The TSOs will have a strong incentive to beef up marketing of the newly released capacities to hedge against potential future loss of revenues associated with Turkish Stream. Such a line of reasoning becomes mandatory as Gazexport will have the proper excuse to walk away from contractual obligations with the TSOs in Romania and Bulgaria citing new EU regulation for release of unused capacity in transit infrastructure.
Ultimately, instead of inflicting damage, rerouting Russian gas destined to the region via Turkish stream, might boost further gas market liberalization and diversification, with free capacities release translating into lost market shares for Gazprom.
The final balance sheet of this geopolitical interplay for both Bulgaria and Romania is likely to ultimately be very positive.
In terms of gas transit revenues – even lower capacity take-up would generate greater income as Gazexport transit fees were kept well below market benchmarks for far too long.
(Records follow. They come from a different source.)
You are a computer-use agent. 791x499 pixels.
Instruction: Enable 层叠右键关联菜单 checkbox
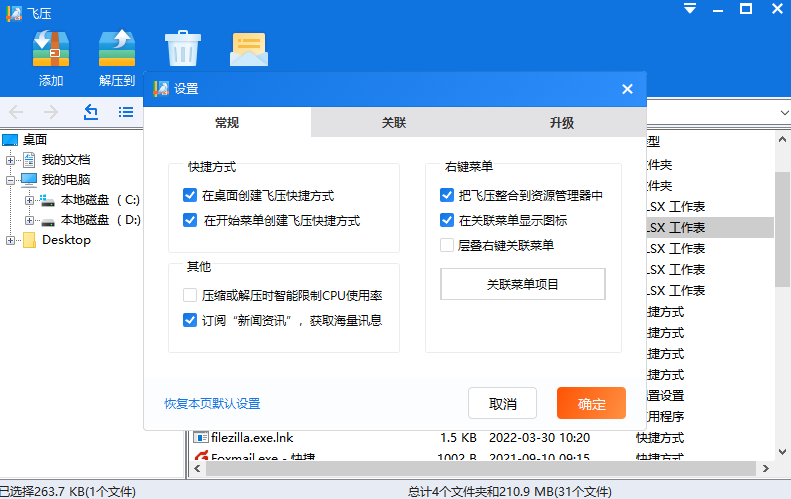coord(447,245)
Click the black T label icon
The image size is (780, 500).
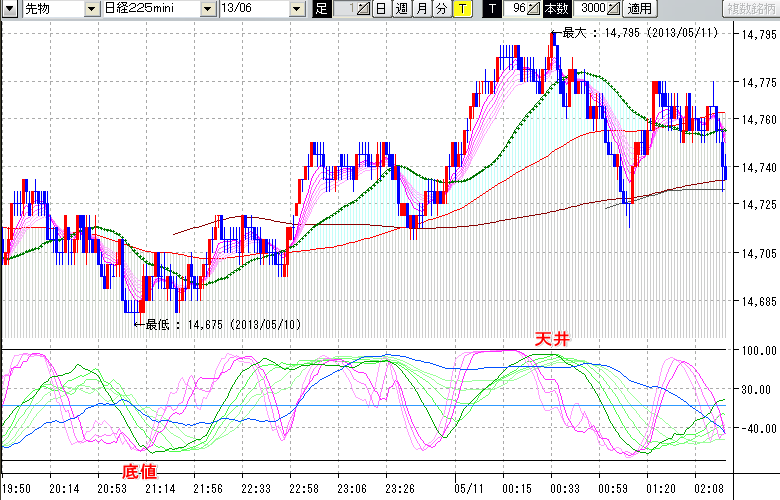(492, 9)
In the mid to long-term, TBP will enjoy a clear competitive edge over other routes in the region when it comes to offering competitive gas transit costs for gas both north-south and south-northbound.
Opening up access to TBP and offering both long and short term products should positively impact capacity booking in most interconnectors at Bulgarian and Romanian borders, including the new Greek-Bulgarian gas interconnector.
Instead of scratching out eyes in countries it chooses to bypass with Turkish Stream, Gazprom might instead shoot itself in the foot.
Nothing new, the Kremlin has always excelled in short-term planning with a focus on quick wins to impress the public, suffering in the mid and long term.
Turkish Stream is mostly good news, if we are able to read beyond the big headlines. However, the good scenarios are neither the only, nor the most likely option. They won’t materialize unless action is taken.